= Edward Rawlinson =

Canadian businessman

Edward A. Rawlinson

Edward A. Rawlinson, SOM (1912–1992) was a Canadian businessman. Born in Qu'Appelle, Saskatchewan, Rawlinson became the youngest chartered accountant in Canada in 1934. During the Second World War he was manager of British Commonwealth Air Training Plan flying school in Prince Albert.

In 1946 Rawlinson bought CKBI radio station in Prince Albert and in 1958 he established CKBI-TV. He subsequently acquired radio stations in a number of other centres in Saskatchewan including Regina, Saskatoon, North Battleford and Meadow Lake. Rawlinson was president of Central Broadcasting and chairman of Rawlco Communications. He was a fellow of the Canadian Institute of Chartered Accountants.

Rawlinson was recognized across Canada for his leadership in broadcasting. Past president and honorary life member of the Western Association of Broadcasters, he was also a former director of the Canadian Association of Broadcasters and a member of its hall of fame.

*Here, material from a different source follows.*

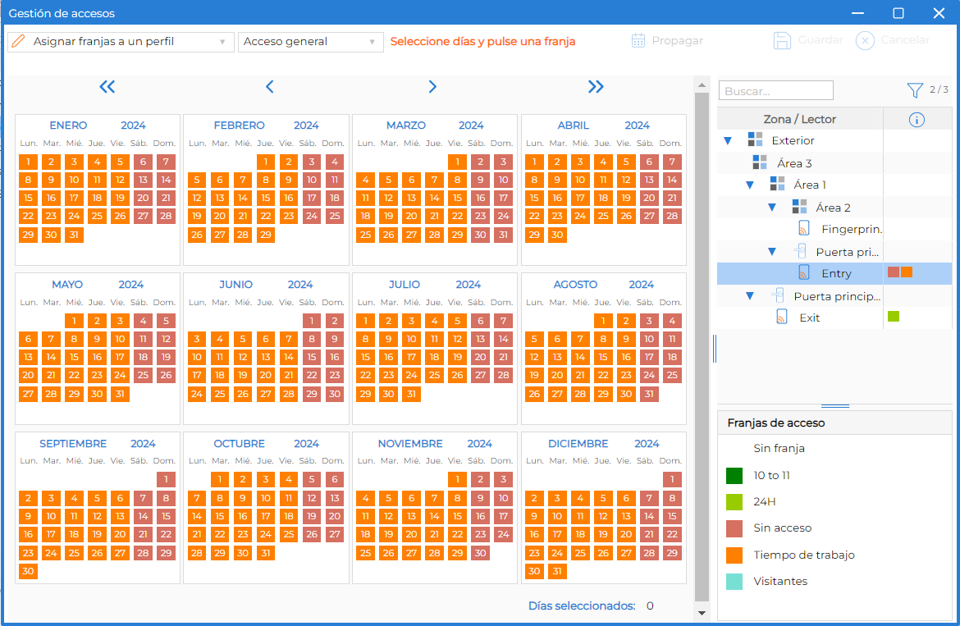
Task: Go to previous month with single left arrow
Action: click(269, 87)
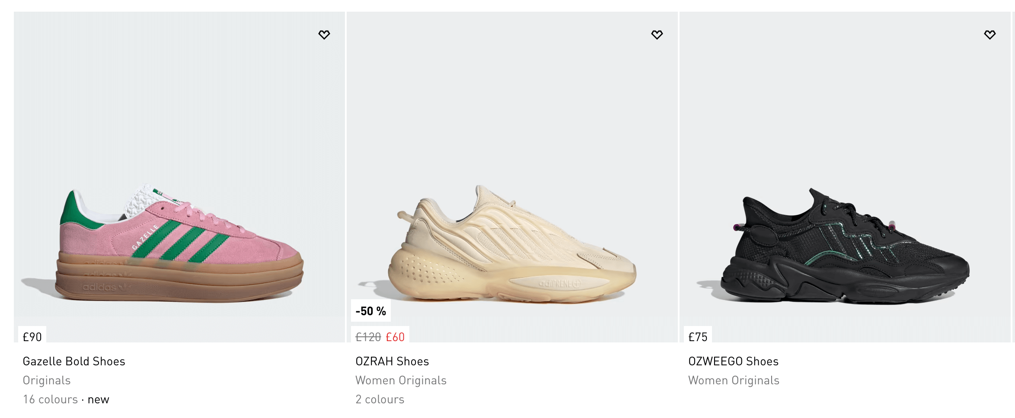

Among his many awards Rawlinson received the Rogers Family Award for excellence in broadcasting in 1989. He was also well known for service to the community; he was chairman of the board of Victoria Union Hospital in Prince Albert and active in the Anglican Diocese of Saskatchewan, Prince Albert Chamber of Commerce (of which he was a Life Member), and the University of Saskatchewan Board of Governors. In 1989 Rawlinson was the recipient of the Saskatchewan Order of Merit.